En medio del sostenido conflicto que atraviesa el Hospital Garrahan —el principal centro pediátrico de alta complejidad del país—Teresa Ponce, referente de la Fundación en la provincia, expresó su preocupación por la situación actual del hospital y brindó un mensaje de respaldo a los médicos: “Estamos mal, lamentablemente estamos mal”, lamentó al ser consultada por Infomedia24.
Ponce recordó el rol crucial que tuvo el hospital en la vida de su hijo y cómo ese lazo la llevó a colaborar desde hace más de una década con la Fundación: “Yo tengo a mi hijo de 26 años, y él está vivo gracias al Garrahan, porque el Garrahan hizo lo imposible para que mi hijo estuviera bien. Es por eso que yo trabajo desde hace 15 años para la fundación, colaborando con el hospital por todo lo que ha hecho por mi hijo”, contó.

En relación con las críticas que han recibido algunos profesionales sobre los reclamos, la referente santacruceña no ocultó su malestar: “A mí lo que me causa es mucha tristeza, porque realmente yo no estuve un día o dos días, yo estuve años en el hospital. Y lo que han hecho los médicos, lo que hacen los médicos realmente, es lo que no se ve en televisión, o por ahí no cuentan”.
Además, reveló gestos de humanidad que suelen quedar fuera de foco en el debate público: “Un médico suele sacar plata de su bolsillo para pagar el pasaje a una mamá, el médico saca plata para que le compren una golosina a un nene, y que no sean reconocidos da mucha tristeza”.
En ese marco, pidió acompañar a los profesionales del hospital: “Eso solamente: apoyar a los médicos, y sobre todo a nuestro hospital Garrahan, y pedir que colaboren, que realmente los médicos trabajan, que no es como se dice el presidente que no trabajan, sí, realmente trabajan”.
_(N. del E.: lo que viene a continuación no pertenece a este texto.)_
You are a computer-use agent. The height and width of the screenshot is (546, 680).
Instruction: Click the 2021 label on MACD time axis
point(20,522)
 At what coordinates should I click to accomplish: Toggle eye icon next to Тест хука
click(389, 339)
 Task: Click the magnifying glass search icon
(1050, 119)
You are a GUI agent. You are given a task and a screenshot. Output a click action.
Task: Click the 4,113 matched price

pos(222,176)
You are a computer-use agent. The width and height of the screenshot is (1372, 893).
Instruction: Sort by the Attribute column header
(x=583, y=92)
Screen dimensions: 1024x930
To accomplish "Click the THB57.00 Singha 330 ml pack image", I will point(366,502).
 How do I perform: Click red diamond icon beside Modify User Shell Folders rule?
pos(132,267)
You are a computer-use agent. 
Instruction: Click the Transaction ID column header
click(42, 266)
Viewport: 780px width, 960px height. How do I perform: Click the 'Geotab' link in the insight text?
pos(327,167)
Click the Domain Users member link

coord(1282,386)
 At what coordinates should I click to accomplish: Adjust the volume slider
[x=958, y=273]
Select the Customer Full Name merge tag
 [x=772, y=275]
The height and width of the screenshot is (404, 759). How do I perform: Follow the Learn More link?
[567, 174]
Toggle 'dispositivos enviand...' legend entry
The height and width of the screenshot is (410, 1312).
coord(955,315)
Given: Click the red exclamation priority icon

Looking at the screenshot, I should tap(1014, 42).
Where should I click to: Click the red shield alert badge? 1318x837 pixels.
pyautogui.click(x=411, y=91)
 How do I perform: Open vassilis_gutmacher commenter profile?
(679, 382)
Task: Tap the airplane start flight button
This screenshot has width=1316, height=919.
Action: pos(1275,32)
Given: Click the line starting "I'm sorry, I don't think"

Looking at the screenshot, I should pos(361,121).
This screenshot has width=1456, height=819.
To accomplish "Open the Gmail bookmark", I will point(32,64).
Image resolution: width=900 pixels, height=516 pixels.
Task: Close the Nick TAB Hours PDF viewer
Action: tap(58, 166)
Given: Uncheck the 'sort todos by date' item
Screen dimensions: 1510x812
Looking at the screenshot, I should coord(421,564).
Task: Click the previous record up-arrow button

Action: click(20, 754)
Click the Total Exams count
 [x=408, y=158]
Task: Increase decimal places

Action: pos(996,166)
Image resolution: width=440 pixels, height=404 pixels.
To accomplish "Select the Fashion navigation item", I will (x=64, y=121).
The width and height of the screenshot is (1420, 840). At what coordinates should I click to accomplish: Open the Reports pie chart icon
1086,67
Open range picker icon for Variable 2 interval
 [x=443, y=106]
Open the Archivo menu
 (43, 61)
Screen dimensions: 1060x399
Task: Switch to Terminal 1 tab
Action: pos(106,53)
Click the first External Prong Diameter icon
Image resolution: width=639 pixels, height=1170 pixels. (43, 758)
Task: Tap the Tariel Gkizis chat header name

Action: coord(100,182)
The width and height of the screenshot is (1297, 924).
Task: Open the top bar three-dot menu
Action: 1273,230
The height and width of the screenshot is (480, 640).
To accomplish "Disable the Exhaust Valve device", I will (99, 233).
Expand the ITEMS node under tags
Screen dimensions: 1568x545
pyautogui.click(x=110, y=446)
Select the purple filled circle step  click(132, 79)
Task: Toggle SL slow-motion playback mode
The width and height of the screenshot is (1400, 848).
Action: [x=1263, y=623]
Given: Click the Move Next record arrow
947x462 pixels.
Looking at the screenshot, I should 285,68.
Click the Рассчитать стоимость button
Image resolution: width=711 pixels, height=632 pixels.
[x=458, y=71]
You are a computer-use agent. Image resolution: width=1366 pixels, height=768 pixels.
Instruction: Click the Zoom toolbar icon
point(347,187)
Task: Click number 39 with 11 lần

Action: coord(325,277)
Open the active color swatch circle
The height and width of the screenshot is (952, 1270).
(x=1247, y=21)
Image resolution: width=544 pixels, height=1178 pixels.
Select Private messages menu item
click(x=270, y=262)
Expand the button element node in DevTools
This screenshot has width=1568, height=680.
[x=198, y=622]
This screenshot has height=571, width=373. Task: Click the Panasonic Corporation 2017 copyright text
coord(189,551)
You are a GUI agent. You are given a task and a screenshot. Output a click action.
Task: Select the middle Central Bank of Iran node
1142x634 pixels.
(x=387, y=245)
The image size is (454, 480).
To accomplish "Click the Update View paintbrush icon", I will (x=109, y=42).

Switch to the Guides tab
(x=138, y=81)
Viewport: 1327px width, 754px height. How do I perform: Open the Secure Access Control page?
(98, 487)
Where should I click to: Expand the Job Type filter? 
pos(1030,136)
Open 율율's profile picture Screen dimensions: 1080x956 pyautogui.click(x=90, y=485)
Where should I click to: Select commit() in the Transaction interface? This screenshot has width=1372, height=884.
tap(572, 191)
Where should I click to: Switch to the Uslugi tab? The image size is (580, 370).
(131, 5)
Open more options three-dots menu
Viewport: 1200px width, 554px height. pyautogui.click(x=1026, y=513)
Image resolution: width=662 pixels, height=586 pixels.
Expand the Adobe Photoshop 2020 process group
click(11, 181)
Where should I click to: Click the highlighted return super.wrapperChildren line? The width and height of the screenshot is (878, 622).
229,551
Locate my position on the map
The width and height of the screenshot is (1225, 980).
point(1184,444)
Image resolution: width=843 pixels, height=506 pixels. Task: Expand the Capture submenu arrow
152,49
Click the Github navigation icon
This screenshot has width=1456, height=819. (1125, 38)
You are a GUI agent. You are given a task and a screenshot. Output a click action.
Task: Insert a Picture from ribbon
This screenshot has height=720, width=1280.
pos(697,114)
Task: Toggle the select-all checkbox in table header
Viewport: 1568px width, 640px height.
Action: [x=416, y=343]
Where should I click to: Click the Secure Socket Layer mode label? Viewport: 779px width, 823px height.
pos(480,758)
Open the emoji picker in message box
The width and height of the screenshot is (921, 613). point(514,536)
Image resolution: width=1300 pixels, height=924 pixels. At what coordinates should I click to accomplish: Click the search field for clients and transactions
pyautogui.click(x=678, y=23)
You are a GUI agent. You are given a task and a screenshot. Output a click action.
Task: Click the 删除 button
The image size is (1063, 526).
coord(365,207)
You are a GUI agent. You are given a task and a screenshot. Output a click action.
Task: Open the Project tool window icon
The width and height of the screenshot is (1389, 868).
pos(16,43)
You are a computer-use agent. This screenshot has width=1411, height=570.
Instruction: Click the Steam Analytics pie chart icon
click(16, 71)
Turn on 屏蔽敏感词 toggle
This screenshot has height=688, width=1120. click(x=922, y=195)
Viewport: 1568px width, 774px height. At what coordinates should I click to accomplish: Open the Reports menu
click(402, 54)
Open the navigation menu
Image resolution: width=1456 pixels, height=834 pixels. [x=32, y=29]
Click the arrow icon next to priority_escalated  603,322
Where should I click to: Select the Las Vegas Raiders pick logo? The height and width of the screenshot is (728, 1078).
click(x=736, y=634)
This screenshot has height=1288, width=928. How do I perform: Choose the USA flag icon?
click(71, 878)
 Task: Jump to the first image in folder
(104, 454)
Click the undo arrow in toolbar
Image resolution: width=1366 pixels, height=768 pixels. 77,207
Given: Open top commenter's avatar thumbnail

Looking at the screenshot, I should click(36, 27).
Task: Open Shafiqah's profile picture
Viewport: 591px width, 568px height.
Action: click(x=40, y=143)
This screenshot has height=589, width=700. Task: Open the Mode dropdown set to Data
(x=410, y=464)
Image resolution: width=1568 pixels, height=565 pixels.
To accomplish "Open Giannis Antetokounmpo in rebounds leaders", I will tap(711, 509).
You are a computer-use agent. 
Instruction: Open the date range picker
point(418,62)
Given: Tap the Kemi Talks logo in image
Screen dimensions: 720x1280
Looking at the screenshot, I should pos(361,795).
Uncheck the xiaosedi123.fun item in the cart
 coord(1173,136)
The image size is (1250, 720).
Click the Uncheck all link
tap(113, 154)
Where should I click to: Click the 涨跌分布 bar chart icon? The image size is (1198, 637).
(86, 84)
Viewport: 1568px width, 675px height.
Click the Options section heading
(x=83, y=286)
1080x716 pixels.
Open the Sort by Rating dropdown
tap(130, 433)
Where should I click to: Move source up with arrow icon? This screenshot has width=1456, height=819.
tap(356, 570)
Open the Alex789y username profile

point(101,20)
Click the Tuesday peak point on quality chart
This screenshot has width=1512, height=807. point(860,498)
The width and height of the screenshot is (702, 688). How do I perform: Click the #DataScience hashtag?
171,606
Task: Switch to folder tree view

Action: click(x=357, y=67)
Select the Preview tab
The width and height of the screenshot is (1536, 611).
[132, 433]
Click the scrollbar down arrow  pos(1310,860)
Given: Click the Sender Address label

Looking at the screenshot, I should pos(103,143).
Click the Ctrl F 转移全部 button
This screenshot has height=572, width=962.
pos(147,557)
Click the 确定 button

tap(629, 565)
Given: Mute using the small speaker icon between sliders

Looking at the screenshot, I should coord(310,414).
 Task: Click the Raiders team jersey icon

Cabe señalar que el Hospital Garrahan atraviesa un conflicto profundo por reclamos salariales. Los profesionales de la salud —médicos, residentes, enfermeros y técnicos— han denunciado una “situación salarial crítica e insostenible”. Actualmente, los médicos residentes trabajan jornadas de hasta 70 horas semanales por salarios que no superan los 800.000 pesos, muy por debajo de la línea de pobreza.
Desde diciembre de 2023, los trabajadores aseguran haber sufrido una pérdida del 50% de su poder adquisitivo. El gobierno propuso un bono no remunerativo como paliativo, pero fue rechazado por los profesionales, quienes exigen una recomposición salarial estructural, con ajustes según inflación.
Las protestas se han intensificado. Se han realizado paros de 48 horas, clases públicas de RCP y reclamos en las calles. La última medida del gobierno fue el pedido de renuncia del Consejo de Administración del hospital, reemplazado por nuevos médicos. Pero los trabajadores consideran que “no se han tocado las causas de fondo” y aseguran que las protestas continuarán.
El Garrahan, que atiende pacientes de todo el país, depende en un 80% del Estado nacional y en un 20% del Gobierno porteño. Además de su rol asistencial, es un centro clave para la formación e investigación en salud pediátrica.
La voz de Teresa Ponce resume el sentir de cientos de familias santacruceñas que pasaron por los pasillos del Garrahan: “Seguimos poniéndole ficha y seguimos apostando por los médicos”, dijo y envió su apoyo y solidaridad a los profesionales. “Un abrazo gigante a todos los médicos, sobre todo en nuestro hospital.”